"Amel", "Kabul", "Red" münasebeti nasıldır?
Değerli Kardeşimiz;
Reddetmek, devlet otoritesine karşı kuvvet ve silah ile baş kaldırmak ve devlet kanunu güç ile ilga etmek manasında kullanılmıştır. Üstat Hazretleri şöyle buyurur:
"Rejimi reddetmek ne vazifemizdir, ne de kuvvetimiz var. Ve ne de düşünüyoruz ve ne de Risale-i Nur izin veriyor. Fakat biz kabul etmiyoruz, amel etmiyoruz, istemiyoruz." (Kastamonu Lahikası)
Üstad Hazretleri, bu tavrı ile talebelerine nasıl bir mücadele metodu takip etmeleri gerektiğini, Risale-i Nur'un hareket tarzını ifade etmiş oluyor. Zaten böyle bir mücadele tarzı dahilde, yani vatan sathında Ehl-i sünnet ekolünce de tasvip görmemiştir. Bu yüzden Ehl-i sünnet âlimlerinin büyük imamları çok cefa ve çile çekmesine karşın, mevcut iktidara karşı güç ile mukabele etmemiştir. Üstelik nüfuzu ve taraftarlarının çok olmasına rağmen.
İslam âleminde bir yanlış ya da dine zıt bir hal varsa, bunu düzeltmenin yolu emniyet ve asayişi ihlal etmek ya da kargaşa çıkarmak tarzında değildir. Dâhildeki yanlışlar, sabır ve tavsiye ile düzeltilir. Dâhilde kavga ve siyasî gerilimlerle mücadele caiz olmaz. Lakin asayişi bozmamak, toplumun zarar görmemesi için şiddet ve kavgadan uzak durmak, o yanlışı desteklemek ve taraf olmak manasına gelmez.
Üstad Hazretlerinin bu gibi ifadelerinde asıl verilen mesaj, yanlışı ne kabul edin ne de düzelteyim derken başka şeyleri kırıp dökmeyin, diyor. Ehl-i sünnetin mühim bir prensibi olan; "dâhilde müsbet hareket etmek" bizim esas düsturumuzdur.

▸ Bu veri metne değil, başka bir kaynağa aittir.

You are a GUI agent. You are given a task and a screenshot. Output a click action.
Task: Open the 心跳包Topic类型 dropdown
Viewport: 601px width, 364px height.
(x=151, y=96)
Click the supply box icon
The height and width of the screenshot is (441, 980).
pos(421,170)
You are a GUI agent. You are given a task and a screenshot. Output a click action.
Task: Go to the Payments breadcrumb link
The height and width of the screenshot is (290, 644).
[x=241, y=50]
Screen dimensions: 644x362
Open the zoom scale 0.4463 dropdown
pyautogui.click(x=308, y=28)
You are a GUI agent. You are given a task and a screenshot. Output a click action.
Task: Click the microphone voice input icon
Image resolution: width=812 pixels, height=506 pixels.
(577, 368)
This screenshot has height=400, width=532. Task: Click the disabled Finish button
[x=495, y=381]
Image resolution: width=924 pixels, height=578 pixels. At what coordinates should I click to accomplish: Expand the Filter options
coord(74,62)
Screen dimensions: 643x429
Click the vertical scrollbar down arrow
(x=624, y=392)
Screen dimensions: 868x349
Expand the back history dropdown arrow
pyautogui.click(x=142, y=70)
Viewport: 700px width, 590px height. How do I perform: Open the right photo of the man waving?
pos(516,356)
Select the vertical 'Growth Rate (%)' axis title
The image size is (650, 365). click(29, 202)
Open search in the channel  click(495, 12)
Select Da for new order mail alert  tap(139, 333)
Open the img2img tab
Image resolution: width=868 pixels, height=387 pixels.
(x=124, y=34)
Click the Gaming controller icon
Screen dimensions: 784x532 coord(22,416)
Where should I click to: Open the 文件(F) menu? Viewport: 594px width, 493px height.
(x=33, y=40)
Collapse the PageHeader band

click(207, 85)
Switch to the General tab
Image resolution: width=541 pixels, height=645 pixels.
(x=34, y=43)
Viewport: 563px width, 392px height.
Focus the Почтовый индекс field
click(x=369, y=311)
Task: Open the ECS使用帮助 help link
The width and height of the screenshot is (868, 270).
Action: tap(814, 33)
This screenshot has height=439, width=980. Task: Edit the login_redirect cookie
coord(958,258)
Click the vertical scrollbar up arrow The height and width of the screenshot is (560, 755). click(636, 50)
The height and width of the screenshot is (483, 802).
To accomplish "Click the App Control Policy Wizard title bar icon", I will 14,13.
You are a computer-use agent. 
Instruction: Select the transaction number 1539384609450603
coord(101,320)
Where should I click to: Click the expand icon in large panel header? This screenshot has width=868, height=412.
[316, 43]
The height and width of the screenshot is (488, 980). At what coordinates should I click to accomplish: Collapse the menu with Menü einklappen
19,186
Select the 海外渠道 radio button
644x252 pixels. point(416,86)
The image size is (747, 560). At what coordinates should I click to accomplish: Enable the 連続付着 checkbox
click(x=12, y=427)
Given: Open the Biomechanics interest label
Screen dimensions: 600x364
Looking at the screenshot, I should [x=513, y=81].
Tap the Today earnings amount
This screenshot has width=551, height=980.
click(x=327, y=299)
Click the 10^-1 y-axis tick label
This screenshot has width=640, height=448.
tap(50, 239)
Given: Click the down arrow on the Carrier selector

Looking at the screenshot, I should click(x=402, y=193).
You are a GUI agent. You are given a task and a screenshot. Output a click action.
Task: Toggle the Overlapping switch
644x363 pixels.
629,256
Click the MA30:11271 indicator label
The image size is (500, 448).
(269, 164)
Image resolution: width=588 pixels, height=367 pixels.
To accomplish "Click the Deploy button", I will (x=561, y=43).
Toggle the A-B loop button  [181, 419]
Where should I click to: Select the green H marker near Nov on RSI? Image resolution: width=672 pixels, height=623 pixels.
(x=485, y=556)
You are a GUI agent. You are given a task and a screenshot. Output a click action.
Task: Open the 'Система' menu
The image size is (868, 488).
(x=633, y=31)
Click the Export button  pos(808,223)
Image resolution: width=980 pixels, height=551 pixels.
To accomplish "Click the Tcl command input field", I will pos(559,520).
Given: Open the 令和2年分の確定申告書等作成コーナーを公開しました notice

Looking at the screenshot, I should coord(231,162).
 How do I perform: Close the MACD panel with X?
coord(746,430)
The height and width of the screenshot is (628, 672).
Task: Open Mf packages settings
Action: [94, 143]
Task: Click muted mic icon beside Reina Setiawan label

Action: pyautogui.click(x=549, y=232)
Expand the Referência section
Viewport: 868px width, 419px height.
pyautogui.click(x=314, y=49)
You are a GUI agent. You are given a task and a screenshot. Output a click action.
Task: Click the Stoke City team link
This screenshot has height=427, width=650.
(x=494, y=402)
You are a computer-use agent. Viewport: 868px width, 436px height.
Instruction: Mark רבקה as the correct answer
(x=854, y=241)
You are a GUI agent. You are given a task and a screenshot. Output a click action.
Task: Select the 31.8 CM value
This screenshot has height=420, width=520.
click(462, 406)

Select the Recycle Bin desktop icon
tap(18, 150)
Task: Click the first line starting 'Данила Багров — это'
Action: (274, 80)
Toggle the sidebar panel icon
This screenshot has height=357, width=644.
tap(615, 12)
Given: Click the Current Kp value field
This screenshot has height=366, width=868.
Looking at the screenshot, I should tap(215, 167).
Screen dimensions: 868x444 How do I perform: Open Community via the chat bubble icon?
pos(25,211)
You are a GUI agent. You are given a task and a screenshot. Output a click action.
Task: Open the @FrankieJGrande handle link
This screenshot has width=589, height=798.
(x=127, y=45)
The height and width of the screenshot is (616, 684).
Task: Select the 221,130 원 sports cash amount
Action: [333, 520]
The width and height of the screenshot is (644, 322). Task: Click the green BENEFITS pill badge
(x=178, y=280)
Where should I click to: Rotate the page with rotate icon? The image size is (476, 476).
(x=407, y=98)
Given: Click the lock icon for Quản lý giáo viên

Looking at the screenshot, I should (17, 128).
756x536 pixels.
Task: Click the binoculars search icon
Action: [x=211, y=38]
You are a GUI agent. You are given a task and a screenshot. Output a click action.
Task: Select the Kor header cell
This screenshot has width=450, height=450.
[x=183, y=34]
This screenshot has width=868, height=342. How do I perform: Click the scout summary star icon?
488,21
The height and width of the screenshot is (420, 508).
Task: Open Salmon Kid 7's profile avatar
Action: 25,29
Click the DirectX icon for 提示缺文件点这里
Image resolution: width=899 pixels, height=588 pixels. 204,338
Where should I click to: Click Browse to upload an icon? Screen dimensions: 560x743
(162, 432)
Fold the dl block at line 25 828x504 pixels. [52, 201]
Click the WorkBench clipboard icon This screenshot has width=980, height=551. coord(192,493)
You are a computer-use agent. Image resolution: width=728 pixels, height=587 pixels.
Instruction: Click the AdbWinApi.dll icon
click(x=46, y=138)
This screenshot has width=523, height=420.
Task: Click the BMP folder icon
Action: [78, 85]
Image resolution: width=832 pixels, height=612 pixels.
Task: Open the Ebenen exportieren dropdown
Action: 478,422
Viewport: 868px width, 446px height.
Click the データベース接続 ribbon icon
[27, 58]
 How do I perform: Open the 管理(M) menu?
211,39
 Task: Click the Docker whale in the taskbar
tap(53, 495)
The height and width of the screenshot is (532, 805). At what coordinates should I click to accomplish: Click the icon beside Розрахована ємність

Üstad Hazretleri bu cümlelerinde cumhuriyetin şekilde ve isimde kaldığını, hakiki olarak uygulanmadığını ve bu isim adı altında keyfî ve cebrî bir idare anlayışının yattığını ve buna da itaat etmeyeceğini ifade ediyor.
Keyfî ve cebrî bir idare ile demokrasi asla bağdaşmaz. Bugün bu daha bedihî bir şekilde tezahür etmiştir. Üstad Hazretlerinin kabul etmediği ve reddettiği rejim, bu köhne keyfî ve cebrî idare anlayışıdır, yoksa cumhuriyet ve demokrasi değildir.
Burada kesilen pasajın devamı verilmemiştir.